USCIS Publishes Final Rule to Modernize Certain Employment-Based Immigrant and Nonimmigrant Visa ProgramsMonday, November 21st, 2016
The long-awaited final rule to modernize and improve several aspects of employment-based nonimmigrant and immigrant visa programs, in order to retain EB-1, EB-2 and EB-3 immigrant workers and high-skilled nonimmigrant workers, is moving forward and has made it through the OMB review process. It was published in the Federal Register on November 18, 2016 and will be effective in 60 days. USCIS has also amended regulations to better enable U.S. employers to hire and retain certain foreign workers who are beneficiaries of approved employment-based immigrant visa petitions and are waiting to become lawful permanent residents. This rule goes into effect on Jan. 17, 2017, just before President Obama leaves office.
Among other things, DHS is amending its regulations to:
- Clarifies and improves longstanding DHS policies and practices implementing sections of the American Competitiveness in the Twenty-First Century Act and the American Competitiveness and Workforce Improvement Act related to certain foreign workers, which will enhance USCIS’ consistency in adjudication.
- Better enables U.S. employers to employ and retain high-skilled workers who are beneficiaries of approved employment-based immigrant visa petitions (Form I-140 petitions) while also providing stability and job flexibility to these workers. The rule increases the ability of these workers to further their careers by accepting promotions, changing positions with current employers, changing employers and pursuing other employment opportunities. This means that you can use the previous employer’s I-140 petition to extend your H-1B with a new employer even if it is withdrawn (as long as it was withdrawn more than 180 days after approval), or in the event of the termination of the employer’s business. So, there is no I-140 portability; you will still need a new labor certification and I-140 petition to file your adjustment of status application.

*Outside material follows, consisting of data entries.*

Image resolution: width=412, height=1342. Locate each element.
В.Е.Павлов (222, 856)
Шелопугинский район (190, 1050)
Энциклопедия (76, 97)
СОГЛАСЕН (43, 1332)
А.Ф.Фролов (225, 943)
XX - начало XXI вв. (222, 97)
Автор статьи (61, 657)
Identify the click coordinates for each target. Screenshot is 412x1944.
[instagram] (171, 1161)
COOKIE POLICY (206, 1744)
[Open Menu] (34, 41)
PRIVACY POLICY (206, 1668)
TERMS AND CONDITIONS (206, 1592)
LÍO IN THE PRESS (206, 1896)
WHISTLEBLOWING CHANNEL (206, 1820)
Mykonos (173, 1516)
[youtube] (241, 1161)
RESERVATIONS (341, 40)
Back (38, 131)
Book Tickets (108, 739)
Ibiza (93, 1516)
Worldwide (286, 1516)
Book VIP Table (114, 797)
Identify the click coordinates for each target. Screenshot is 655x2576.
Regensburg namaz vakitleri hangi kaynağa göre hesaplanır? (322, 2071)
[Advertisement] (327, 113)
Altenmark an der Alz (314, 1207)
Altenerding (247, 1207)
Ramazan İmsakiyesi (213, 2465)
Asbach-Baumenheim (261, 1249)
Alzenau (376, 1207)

- The final rule provides two grace periods of up to 10 days, consistent with those already available to individuals in 13 some nonimmigrant classifications, to individuals in the E-1, E-2, E-3, L-1, and TN classifications. The rule allows an initial grace period of up to 10 days prior to the start of an authorized validity period, allowing nonimmigrants in the above classifications a reasonable amount of time to enter the US and prepare to begin employment. The rule also allows a second grace period of up to 10 days after the end of an authorized validity period, which provides a reasonable amount of time to depart the US or take other actions to extend, change, or maintain lawful status.
- Establishes a grace period of up to 60 consecutive days during each authorized validity period for certain high-skilled nonimmigrant workers when their employment ends before the end of their authorized validity period provided their authorized stay is valid for at least 60 days after such cessation. If not, the grace period will end on the date the authorized date is set to expire. This will obviously enable own to more readily pursue new employment and an extension of their nonimmigrant status.
- The Final rule allows allows certain high-skilled individuals in the United States to apply for work authorization, given:
- They are the principal beneficiaries of an approved Form I-140 petition,
- An immigrant visa is not authorized for issuance for their priority date, and
- They can demonstrate compelling circumstances exist that justify DHS issuing an employment authorization document in its discretion. Such employment authorization may only be renewed in limited circumstances and only in one year increments.
- Automatically extends the employment authorization in the same category and validity of Employment Authorization Documents for up to 180 days from the date of the prior EAD’s expiry (EADs or Form I-766’s) or until djudication of the EAD nrenewal application, for certain individuals who apply on time to renew their EADs. The Form I-9 rule is also updated to permit an I-797 receipt notice to be accepted as a permissible I-9 document, in conjunction with the expired EAD, to re-verify the foreign national’s work authorization. This additional 180-day period will not apply to those categories that first require the approval of an underlying application before the EAD renewal can be adjudicated.
- Eliminates the regulatory provision that requires USCIS to adjudicate the Form I-765, Application for Employment Authorization, within 90 days of filing and that authorizes interim EADs in cases where such adjudications are not conducted within the 90-day timeframe.
- Clarifies various policies and procedures related to the adjudication of H-1B petitions, including, among other things, providing H-1B status beyond the six year authorized period of admission, determining cap exemptions and counting workers under the H-1B cap program.